Expression categories: Media

Declared arguments

  • Languages to detect - Languages to detect in the input files.
    Set<Enum<Afrikaans, Albanian, Amharic, Arabic, Armenian, Assamese, Azerbaijani, Azerbaijani - Cyrilic, Basque, Belarusian, and more ...>>
  • Media reference - The column containing media references to PDF files in a media set.
    Expression<Media reference>
  • OCR output format - Output will be an array of strings. Each entry corresponds to one page of the PDF.
    Enum<Text, hOCR>
  • Scripts to detect - Scripts to detect in the input files.
    Set<Enum<Arabic, Armenian, Bengali, Canadian Aboriginal, Cherokee, Cyrillic, Devanagari, Ethiopic, Fraktur, Georgian, and more ...>>
  • optional End page - Page range end, inclusive. Defaults to the last page in the document. Supports negative indexing.
    Expression<Integer>
  • optional Error handling - Determines the behavior of the pipeline for inputs which fail to process. Fails fast by default.
    Enum<Fail fast, NULL on error>
  • optional Start page - Page range start, inclusive.
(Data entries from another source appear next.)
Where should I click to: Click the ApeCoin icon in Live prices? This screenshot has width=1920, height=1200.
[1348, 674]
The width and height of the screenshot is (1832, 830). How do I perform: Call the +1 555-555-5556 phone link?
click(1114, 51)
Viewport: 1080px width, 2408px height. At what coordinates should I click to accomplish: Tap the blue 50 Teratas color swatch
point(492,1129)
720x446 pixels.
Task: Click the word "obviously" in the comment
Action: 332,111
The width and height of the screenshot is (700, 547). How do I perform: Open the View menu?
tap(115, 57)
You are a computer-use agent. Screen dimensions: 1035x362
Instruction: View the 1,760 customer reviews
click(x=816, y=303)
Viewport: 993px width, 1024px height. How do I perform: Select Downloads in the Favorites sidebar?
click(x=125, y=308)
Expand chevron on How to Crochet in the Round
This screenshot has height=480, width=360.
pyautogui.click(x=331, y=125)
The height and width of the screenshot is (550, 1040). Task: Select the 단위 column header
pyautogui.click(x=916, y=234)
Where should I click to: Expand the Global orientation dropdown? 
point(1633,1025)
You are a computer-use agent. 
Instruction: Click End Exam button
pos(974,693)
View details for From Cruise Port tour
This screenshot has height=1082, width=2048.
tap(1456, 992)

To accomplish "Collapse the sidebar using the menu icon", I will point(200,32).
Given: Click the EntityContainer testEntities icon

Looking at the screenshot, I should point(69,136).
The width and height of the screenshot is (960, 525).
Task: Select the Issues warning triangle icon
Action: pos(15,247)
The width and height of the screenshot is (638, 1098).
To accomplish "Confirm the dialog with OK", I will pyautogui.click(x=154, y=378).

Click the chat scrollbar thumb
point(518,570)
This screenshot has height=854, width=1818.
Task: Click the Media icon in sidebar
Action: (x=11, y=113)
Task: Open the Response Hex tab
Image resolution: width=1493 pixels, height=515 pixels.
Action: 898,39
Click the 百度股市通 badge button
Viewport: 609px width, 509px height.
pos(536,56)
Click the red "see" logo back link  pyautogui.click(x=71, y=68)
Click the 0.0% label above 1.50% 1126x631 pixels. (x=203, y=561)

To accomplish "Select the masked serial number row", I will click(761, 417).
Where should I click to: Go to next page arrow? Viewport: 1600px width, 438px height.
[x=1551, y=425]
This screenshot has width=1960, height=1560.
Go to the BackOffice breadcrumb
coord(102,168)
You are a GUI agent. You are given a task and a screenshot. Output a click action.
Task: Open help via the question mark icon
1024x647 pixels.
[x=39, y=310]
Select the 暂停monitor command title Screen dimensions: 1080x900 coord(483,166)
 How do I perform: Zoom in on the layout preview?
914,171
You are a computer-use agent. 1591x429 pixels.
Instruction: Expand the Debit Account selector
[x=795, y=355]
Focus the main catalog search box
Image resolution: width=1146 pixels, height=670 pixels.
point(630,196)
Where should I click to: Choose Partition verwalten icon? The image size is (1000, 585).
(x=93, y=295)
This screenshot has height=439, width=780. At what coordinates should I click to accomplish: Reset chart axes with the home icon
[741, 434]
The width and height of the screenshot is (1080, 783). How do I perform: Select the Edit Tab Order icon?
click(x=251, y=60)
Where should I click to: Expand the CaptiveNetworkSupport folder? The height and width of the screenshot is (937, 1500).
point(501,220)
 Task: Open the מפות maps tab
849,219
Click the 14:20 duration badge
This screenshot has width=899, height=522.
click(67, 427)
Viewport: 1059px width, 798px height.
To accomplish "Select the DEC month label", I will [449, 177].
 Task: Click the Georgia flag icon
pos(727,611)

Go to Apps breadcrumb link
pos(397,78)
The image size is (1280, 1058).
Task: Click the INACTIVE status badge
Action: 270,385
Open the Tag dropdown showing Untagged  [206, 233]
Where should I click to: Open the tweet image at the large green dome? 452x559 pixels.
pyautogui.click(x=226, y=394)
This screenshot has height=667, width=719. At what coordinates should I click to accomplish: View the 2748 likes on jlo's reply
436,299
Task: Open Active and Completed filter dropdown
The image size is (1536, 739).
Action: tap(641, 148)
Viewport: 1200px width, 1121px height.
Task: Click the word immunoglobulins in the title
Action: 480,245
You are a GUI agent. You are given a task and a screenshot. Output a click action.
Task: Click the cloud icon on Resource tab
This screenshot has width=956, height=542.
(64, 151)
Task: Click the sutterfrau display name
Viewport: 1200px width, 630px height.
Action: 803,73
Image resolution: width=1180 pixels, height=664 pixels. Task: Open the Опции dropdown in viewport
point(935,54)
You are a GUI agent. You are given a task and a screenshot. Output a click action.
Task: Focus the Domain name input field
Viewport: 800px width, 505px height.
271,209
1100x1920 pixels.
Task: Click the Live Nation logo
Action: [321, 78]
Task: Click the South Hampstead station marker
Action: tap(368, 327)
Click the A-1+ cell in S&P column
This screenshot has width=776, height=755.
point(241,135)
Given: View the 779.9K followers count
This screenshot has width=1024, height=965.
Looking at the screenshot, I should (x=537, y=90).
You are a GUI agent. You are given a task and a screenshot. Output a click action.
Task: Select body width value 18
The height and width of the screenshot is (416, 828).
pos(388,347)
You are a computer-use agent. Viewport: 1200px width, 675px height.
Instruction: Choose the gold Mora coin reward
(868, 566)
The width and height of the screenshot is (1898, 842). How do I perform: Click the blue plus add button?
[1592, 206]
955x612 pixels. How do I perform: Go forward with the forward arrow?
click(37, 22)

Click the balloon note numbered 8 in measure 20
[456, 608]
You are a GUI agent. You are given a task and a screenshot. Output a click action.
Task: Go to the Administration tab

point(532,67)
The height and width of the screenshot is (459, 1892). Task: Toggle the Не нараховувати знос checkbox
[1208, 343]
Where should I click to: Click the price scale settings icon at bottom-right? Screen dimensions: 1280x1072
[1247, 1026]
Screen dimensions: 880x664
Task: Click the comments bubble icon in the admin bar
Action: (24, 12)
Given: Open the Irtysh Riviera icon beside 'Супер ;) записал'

Defaults to the first page (1) in the document.
    Expression<Integer>

Output type: Array<String>

Examples

Example 1: Base case

Argument values:

  • Languages to detect: {ENG}
  • Media reference: mediaReference
  • OCR output format: {TEXT}
  • Scripts to detect: {ARABIC}
  • End page: null
  • Error handling: FAIL_FAST
  • Start page: null
mediaReferenceOutput
{"mimeType":"application/pdf","reference":{"type":"mediaSetItem","mediaSetItem":{"mediaSetRid":"ri.mio.main.media-set.a", "mediaItemRid":"ri.mio.main.media-item.a"}}}[ This text came from the PDF document in the media set., So did this text. ]